A federal grand jury in the District of Arizona indicted respondents for conspiracy to possess and possession of marihuana with intent to distribute, in violation of 21 U.S.C. §§ 841(a)(1) and 846. Before trial, the District Court granted respondents' motion to suppress the marihuana, and the Government appealed pursuant to 18 U.S.C. § 3731. The Court of Appeals rejected the Government's contentions that the plain odor of marihuana emanating from the packages made a warrant unnecessary and that respondents Johns and Hearron lacked standing to challenge the search of the packages. 707 F.2d, at 1095-1096, 1099-1100. Neither of these issues is before this Court. Finally, the Court of Appeals held that Ross did not authorize the warrantless search of the packages three days after they were removed from the pickup trucks. 707 F.2d, at 1097-1099. Because we disagree with this conclusion, we reverse.

II

Respondents argue that we should affirm the suppression of the marihuana on the ground that the Customs officers never had probable cause to conduct a vehicle search, and therefore Ross is inapplicable to this case. Instead, respondents contend that United States v.
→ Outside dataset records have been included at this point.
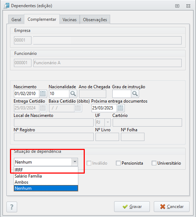Tick the Inválido checkbox
This screenshot has height=217, width=196.
[x=89, y=163]
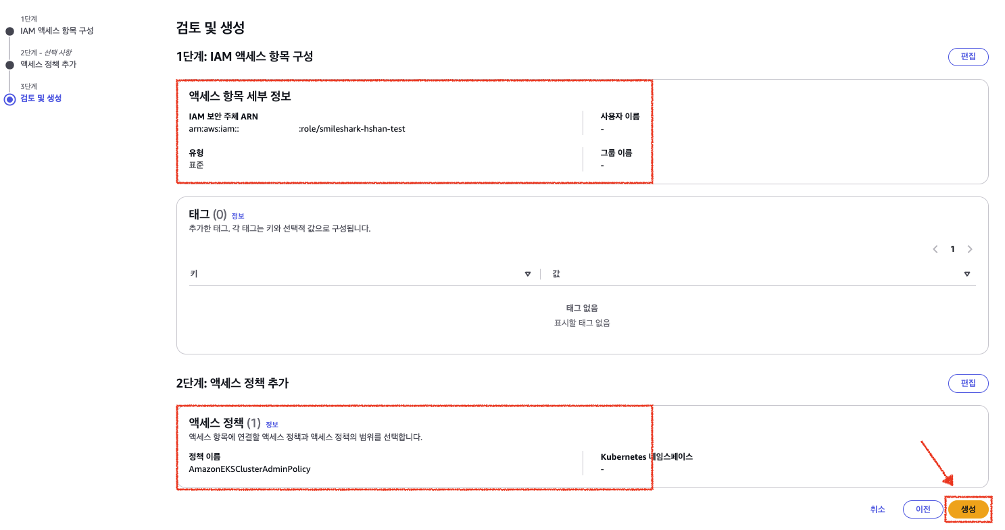Sort tags by 키 column arrow
The width and height of the screenshot is (1005, 530).
[x=528, y=274]
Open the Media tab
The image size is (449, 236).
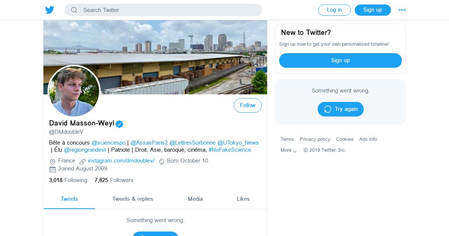pyautogui.click(x=195, y=199)
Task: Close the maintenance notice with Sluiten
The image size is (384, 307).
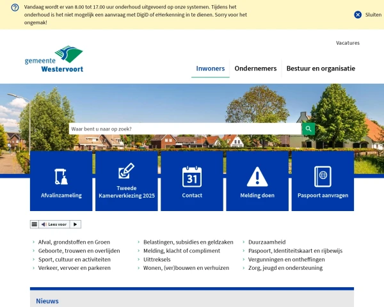Action: (x=368, y=14)

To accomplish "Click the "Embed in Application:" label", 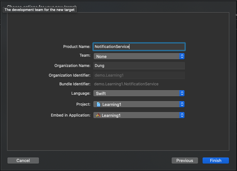I will (71, 115).
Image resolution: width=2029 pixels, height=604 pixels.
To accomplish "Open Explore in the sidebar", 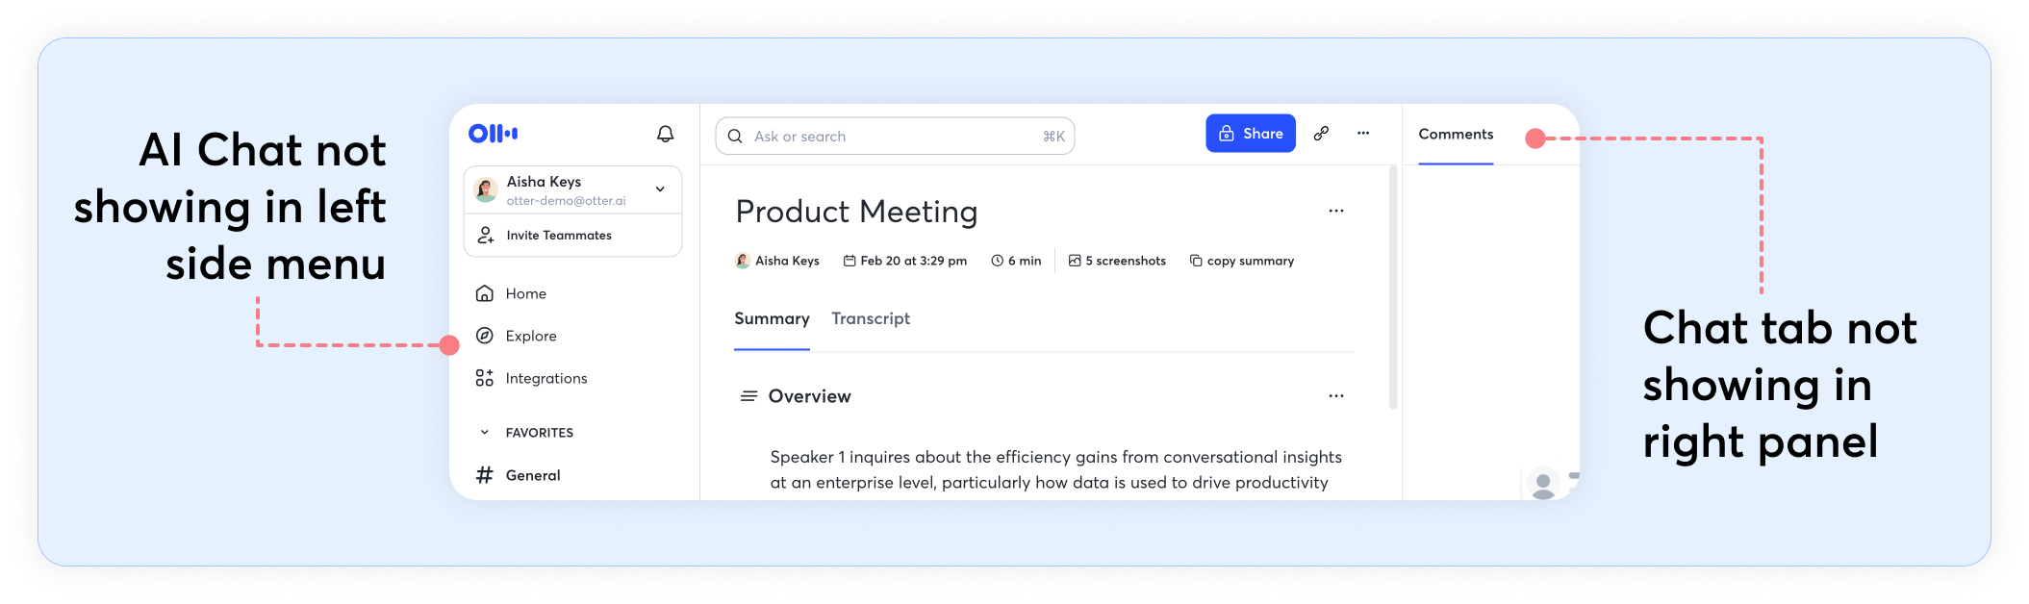I will pos(530,336).
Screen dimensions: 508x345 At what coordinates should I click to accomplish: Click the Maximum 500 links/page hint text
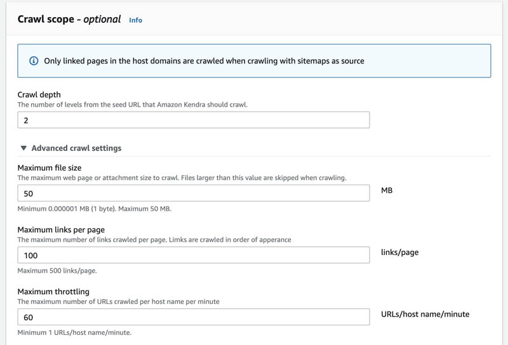tap(57, 271)
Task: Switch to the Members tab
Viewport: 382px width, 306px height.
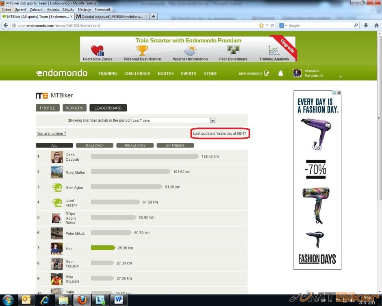Action: click(74, 108)
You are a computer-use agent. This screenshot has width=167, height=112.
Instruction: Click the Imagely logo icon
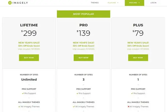[x=10, y=3]
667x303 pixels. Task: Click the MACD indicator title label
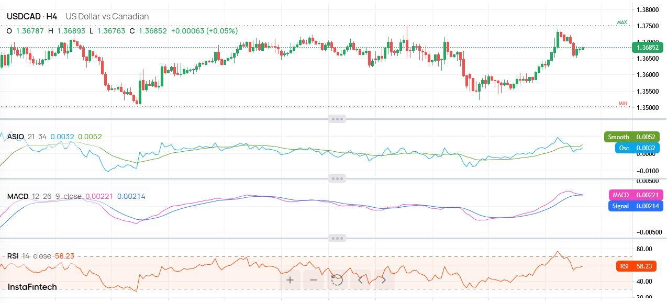(17, 196)
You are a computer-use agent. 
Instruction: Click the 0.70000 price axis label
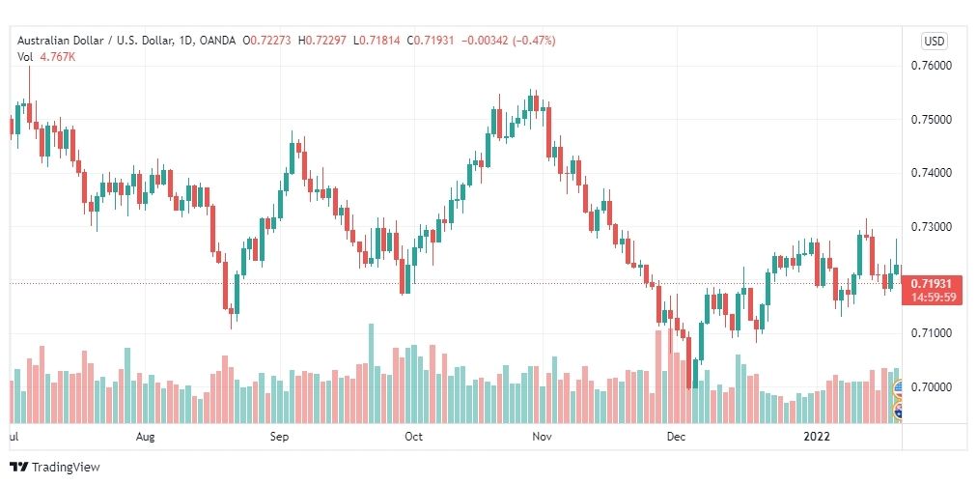point(933,387)
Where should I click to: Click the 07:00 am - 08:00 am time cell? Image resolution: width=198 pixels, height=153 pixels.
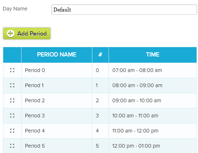152,70
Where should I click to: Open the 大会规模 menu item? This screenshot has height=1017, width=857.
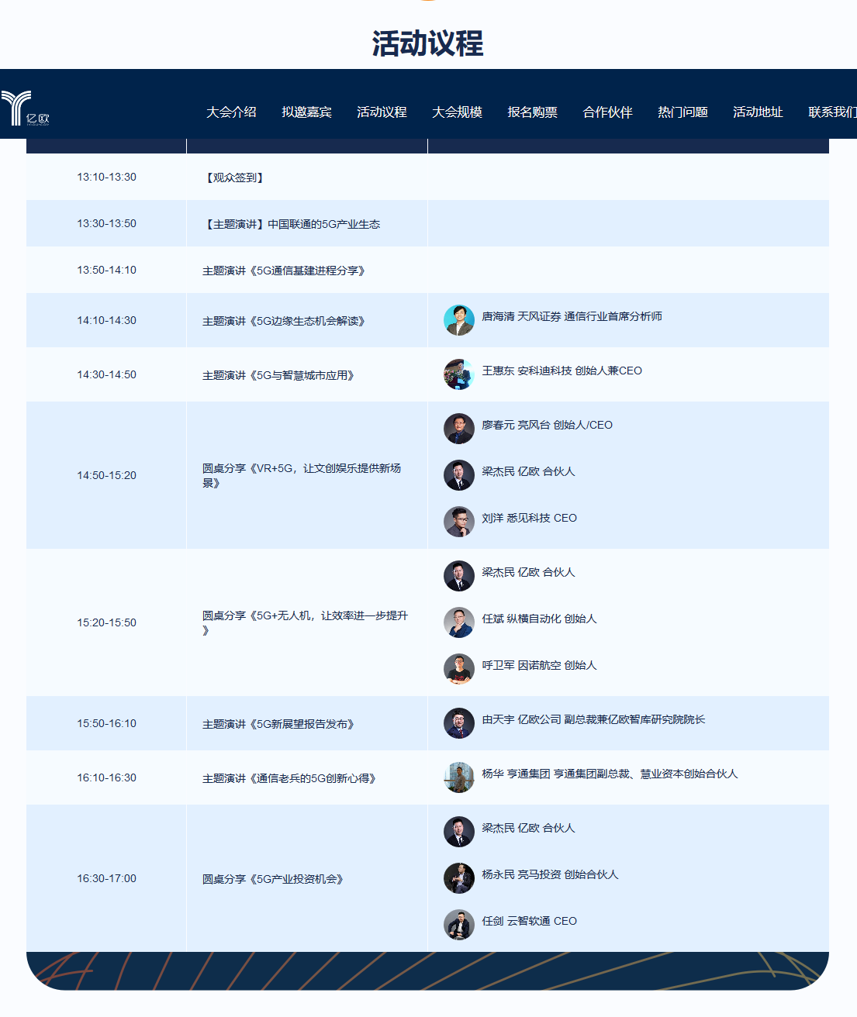pos(457,112)
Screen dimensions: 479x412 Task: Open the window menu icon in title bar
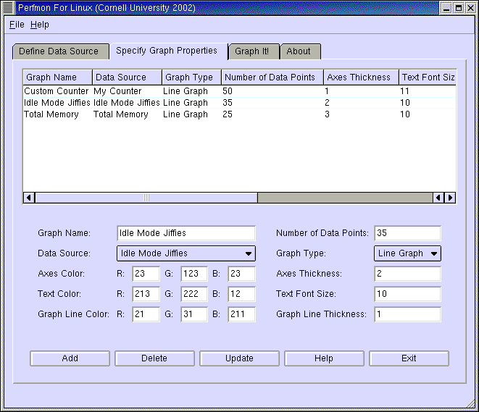coord(9,7)
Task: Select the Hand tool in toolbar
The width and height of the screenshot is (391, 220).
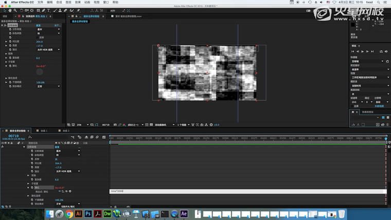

Chadwick, 433 U.S. 1, 97 S.Ct. 2476, 53 L.Ed.2d 538 (1977), establishes that the warrantless search was unlawful. These arguments are not persuasive. The events surrounding the rendezvous of the aircraft and the pickup trucks at the isolated desert airstrip indicated that the vehicles were involved in smuggling activity. The Customs officers on the ground were unable to observe the airplanes after they landed, and consequently did not see the packages loaded into the pickup trucks. After the officers came closer and detected the distinct odor of marihuana, they had probable cause to believe that the vehicles contained contraband. See Carroll v. United States, 267 U.S. 132, 149, 162, 45 S.Ct. 280, 283, 288, 69 L.Ed. 543 (1925). Given their experience with drug smuggling cases, the officers no doubt suspected that the scent was emanating from the packages that they observed in the back of the pickup trucks. The officers, however, were unaware of the packages until they approached the trucks, and contraband might well have been hidden elsewhere in the vehicles. We agree with the Court of Appeals, see 707 F.2d, at 1097, that the Customs officers had probable cause to believe that not only the packages but also the vehicles themselves contained contraband.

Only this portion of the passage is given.